Por las noches sueño con partidos de tenis entre Donald Young y Alberto Montañés -lo juro- y cuando me despierto nunca sé qué hora es, ni siquiera de una manera aproximada. Ni cuando me despierto por la mañana ni cuando me despierto antes de comer ni cuando me despierto por la tarde. Podría decir que aquí me he dado cuenta de que estaba agotado pero es mentira: lo sabía de mucho antes, de hecho, venir aquí se había convertido en una necesidad porque, si no, iba a acabar pegándome con alguien por un punto y coma y sería algo bien absurdo.
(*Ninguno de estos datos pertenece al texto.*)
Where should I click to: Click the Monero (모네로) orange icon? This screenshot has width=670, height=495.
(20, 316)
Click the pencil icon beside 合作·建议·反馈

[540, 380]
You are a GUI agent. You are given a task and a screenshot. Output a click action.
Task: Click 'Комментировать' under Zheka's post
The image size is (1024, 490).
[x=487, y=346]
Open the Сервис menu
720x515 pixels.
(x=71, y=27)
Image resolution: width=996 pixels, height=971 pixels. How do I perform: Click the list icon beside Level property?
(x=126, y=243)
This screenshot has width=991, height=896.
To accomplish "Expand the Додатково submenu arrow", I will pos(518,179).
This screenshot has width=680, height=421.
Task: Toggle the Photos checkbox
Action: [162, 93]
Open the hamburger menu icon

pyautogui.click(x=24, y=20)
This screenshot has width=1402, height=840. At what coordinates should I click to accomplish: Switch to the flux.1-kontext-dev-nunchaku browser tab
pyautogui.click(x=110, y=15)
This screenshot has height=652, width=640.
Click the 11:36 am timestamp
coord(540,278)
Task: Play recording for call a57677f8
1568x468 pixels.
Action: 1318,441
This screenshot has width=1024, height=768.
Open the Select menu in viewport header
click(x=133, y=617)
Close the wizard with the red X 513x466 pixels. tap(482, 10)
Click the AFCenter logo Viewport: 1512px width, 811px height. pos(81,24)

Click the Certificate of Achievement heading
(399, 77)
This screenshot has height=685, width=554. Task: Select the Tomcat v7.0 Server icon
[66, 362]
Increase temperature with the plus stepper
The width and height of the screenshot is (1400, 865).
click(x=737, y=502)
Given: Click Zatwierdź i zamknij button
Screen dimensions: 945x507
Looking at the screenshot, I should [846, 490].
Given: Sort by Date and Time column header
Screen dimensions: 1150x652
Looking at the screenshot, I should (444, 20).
La vida de chalet es una vida todo lo plana que quieran pero sin decepciones. Vida de clase media-alta. Después de Judt he cogido la biografía de Peggy Guggenheim. Todo lo que sé de Peggy Guggenheim lo aprendí de Marcel Duchamp durante aquellos años locos de licenciatura en los que nos adentramos en las antropologías de fenómenos estéticos. Los años antes de los ataques de ansiedad, los mágicos 90. Guggenheim intenta resultar estupenda desde la página uno y no voy a decir que no me irrite: me irrita bastante, pero hay que reconocer que lo consigue. Ese aburrimiento de millonaria de entreguerras. Un aburrimiento dadaísta, superficial.
Precisamente, Judt comparaba mi generación -los nacidos en los 70, los 80...- con la de Guggenheim: los nacidos a finales del XIX o principios del XX, es decir, la juventud de los años 20. "La generación perdida", dice, y por si no nos damos por aludidos, nos da un codazo y nos guiña un ojo.